Texte extrait:

□ □ □ □ □ □ □

D’autre part il est des vérités concernant, par exemple, la société future qui n’expriment pas autre chose que les aspirations d’un groupe de nos contemporains. Prophéties d’une réalisation plus ou moins probable, elles sont proclamées avec passion par ceux dont-elles satisfont la sensibilité. Si telle de ces affirmations passionnées peut stimuler notre enthousiasme, sachons reconnaître que c’est notre ardeur seule qui lui donne de la force et n’essayons pas de la justifier en invoquant la Logique universelle. L’affirmation contraire est tout autant fragile ; et il est bon de savoir que ce qu’un savant formule n’est pas toujours le résultat de la Science.

Il est encore de soi-disant vérités qui ne sont que des conventions ou de simples moyens mnémoniques.

Enfin, il en est d’infiniment précieuses qui modifient la conduite et toute l’existence de ceux qui les ont senties. Eh bien toutes ces vérités si dissemblables par leur nature et leur importance ne pénètrent pas à des profondeurs très différentes dans la pensée de l’écolier. Pour lui elles expriment indifféremment des résultats qu’il faut connaître pour mériter une note suffisante.

En résumé, l’École ne fait pas comprendre à l’enfant l’évolution universelle ; elle lui inculque la croyance en l’immobilité. Tels résultats qu’elle lui enseigne, par ce qu’ils ont d’isolé, d’immuable, d’absolu, revêtent en quelque sorte un caractère sacré. Il ne sait pas que la nécessité des choses d’à-présent est purement historique. Et, de la sorte l’éducation qu’il a reçue explique le respect stupide et lâche que l’homme ressent pour l’Actuel.

□ □ □ □ □ □ □

Lignes enregistrées:
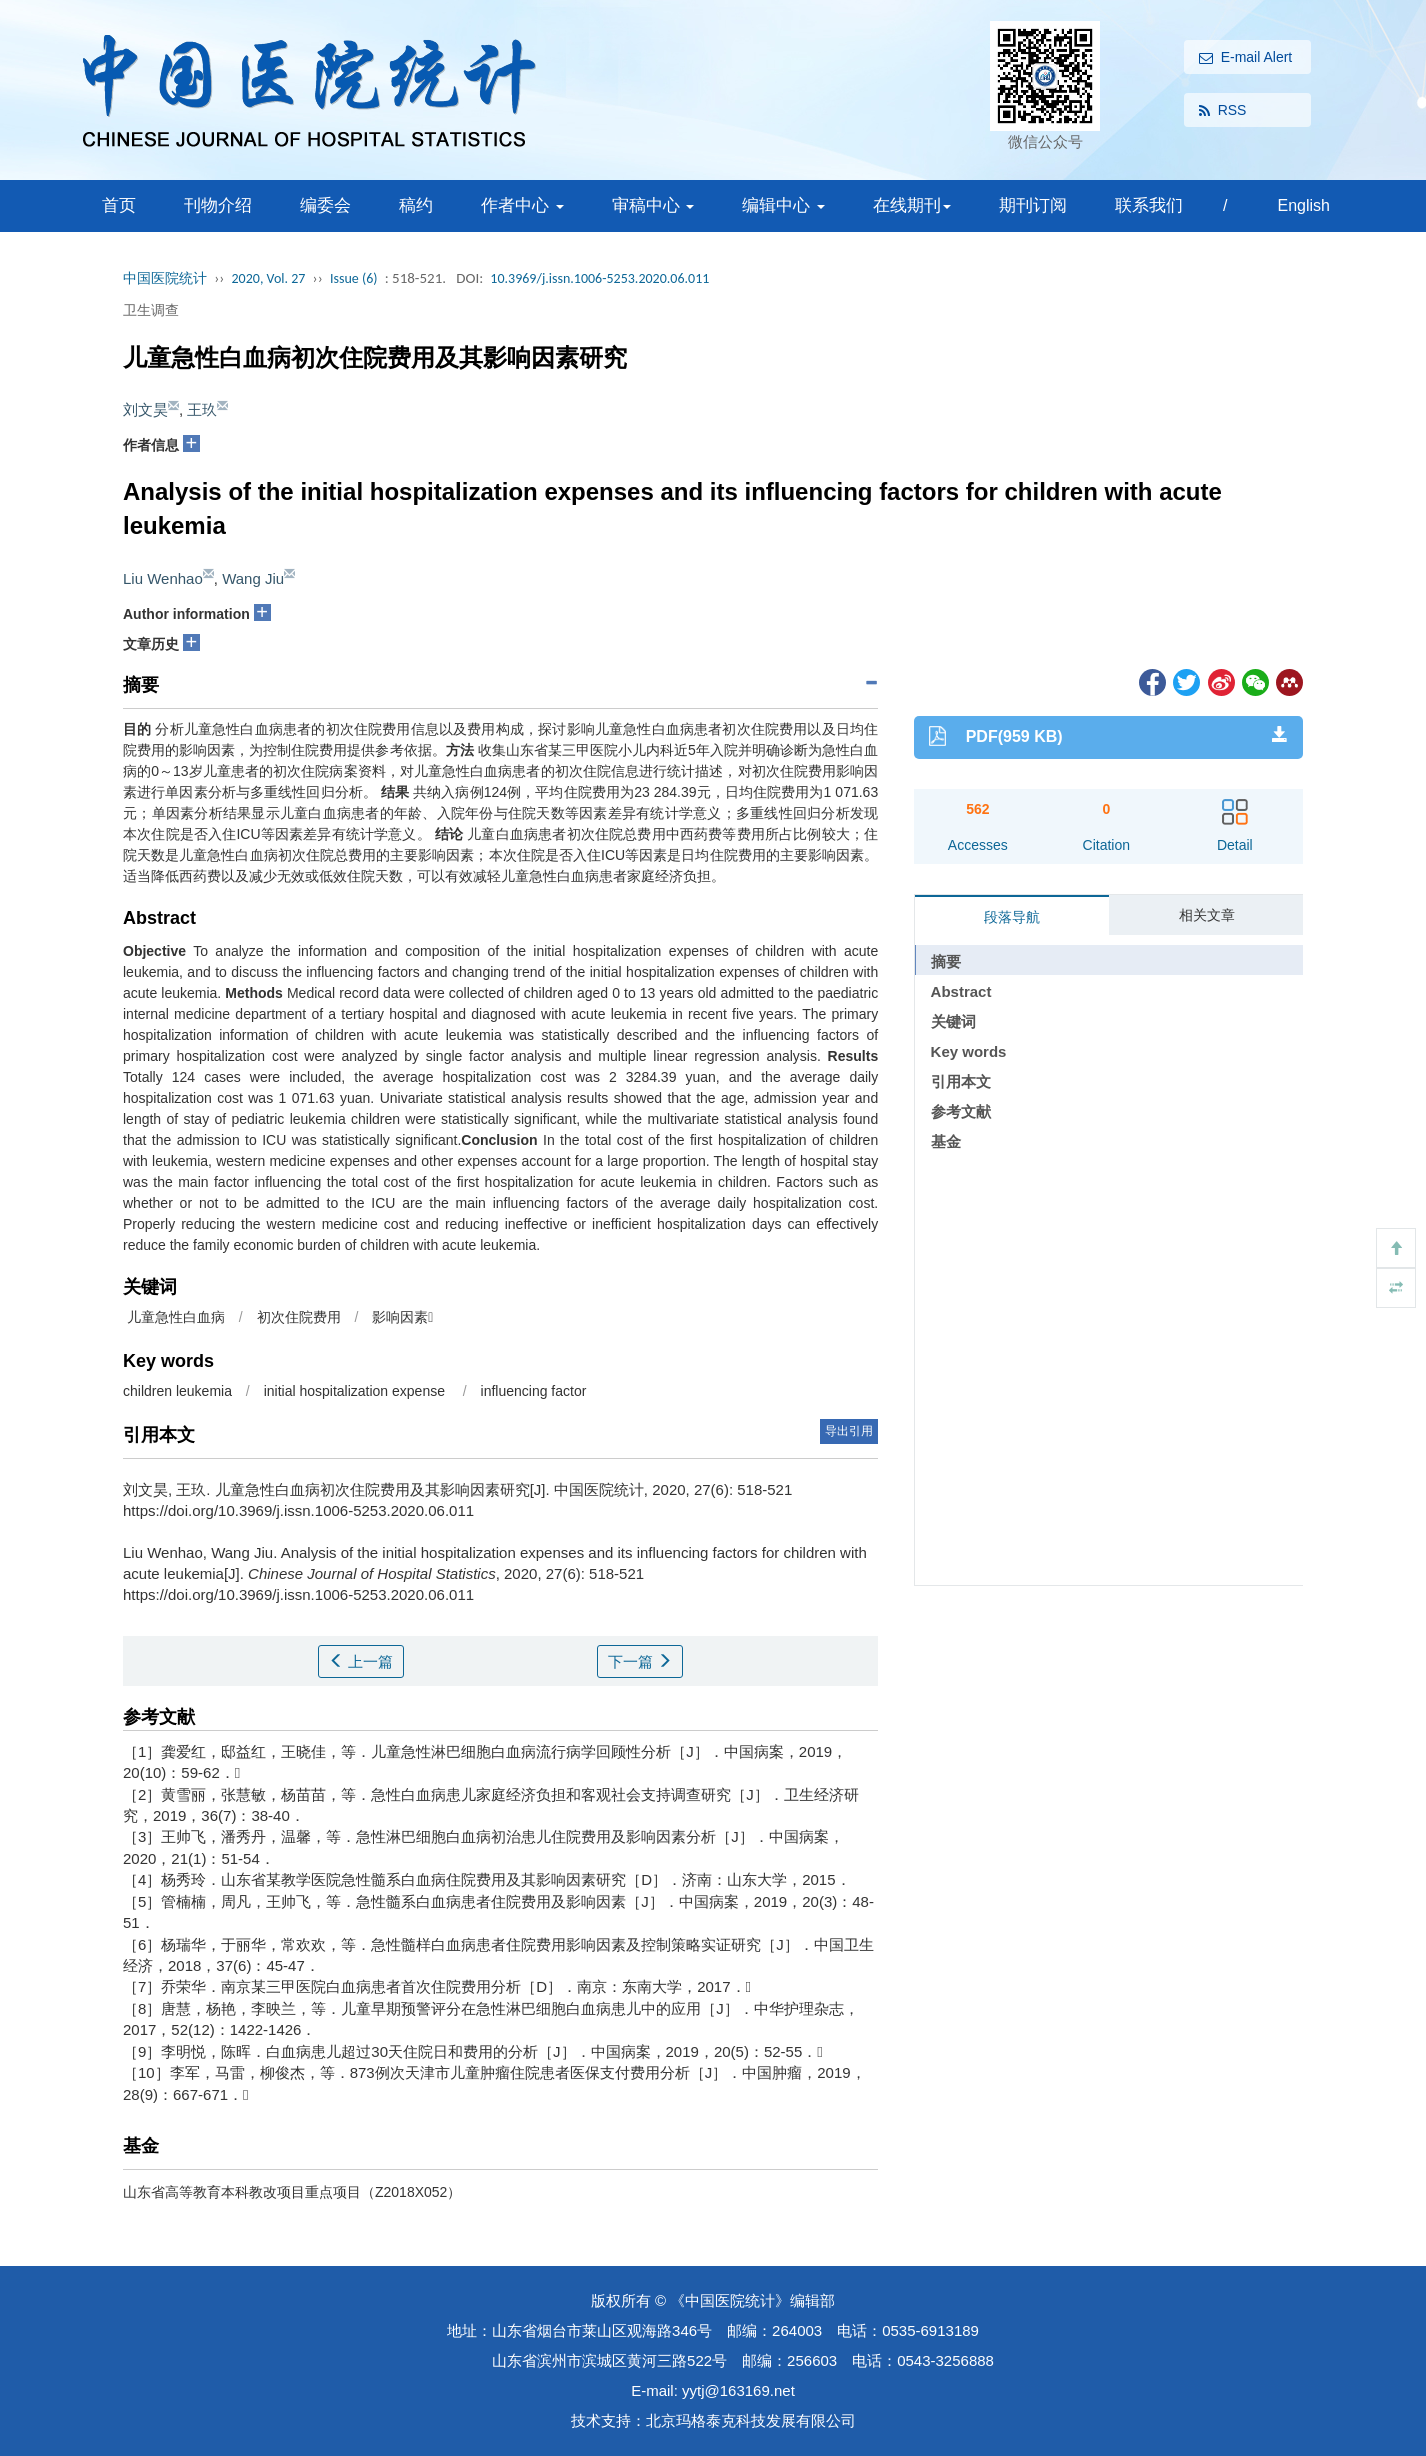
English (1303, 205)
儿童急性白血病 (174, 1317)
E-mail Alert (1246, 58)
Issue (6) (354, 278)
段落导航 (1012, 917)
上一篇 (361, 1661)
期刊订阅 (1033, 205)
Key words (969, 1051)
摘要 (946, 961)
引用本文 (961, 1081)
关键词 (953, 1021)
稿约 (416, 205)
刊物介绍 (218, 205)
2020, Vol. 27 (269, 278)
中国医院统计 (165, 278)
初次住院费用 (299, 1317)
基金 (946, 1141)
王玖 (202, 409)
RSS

□ □ □ □ □ □ □

Consignes:
1. Répondez aux questions suivantes d'après le texte extrait :
(a) Outre des conventions, que sont certaines soi-disant vérités ?
(b) Pour l'écolier, qu'expriment indifféremment toutes ces vérités ?
(c) Quelle croyance l'École inculque-t-elle à l'enfant ?
2. Retapez à l'identique le passage du texte extrait qui va de « Enfin, il en » jusqu'à « ressent pour l’Actuel. » inclus.

Réponses aux consignes:
1.
(a) De simples moyens mnémoniques.
(b) Des résultats qu'il faut connaître pour mériter une note suffisante.
(c) La croyance en l'immobilité.

2.
Enfin, il en est d’infiniment précieuses qui modifient la conduite et toute l’existence de ceux qui les ont senties. Eh bien toutes ces vérités si dissemblables par leur nature et leur importance ne pénètrent pas à des profondeurs très différentes dans la pensée de l’écolier. Pour lui elles expriment indifféremment des résultats qu’il faut connaître pour mériter une note suffisante.

En résumé, l’École ne fait pas comprendre à l’enfant l’évolution universelle ; elle lui inculque la croyance en l’immobilité. Tels résultats qu’elle lui enseigne, par ce qu’ils ont d’isolé, d’immuable, d’absolu, revêtent en quelque sorte un caractère sacré. Il ne sait pas que la nécessité des choses d’à-présent est purement historique. Et, de la sorte l’éducation qu’il a reçue explique le respect stupide et lâche que l’homme ressent pour l’Actuel.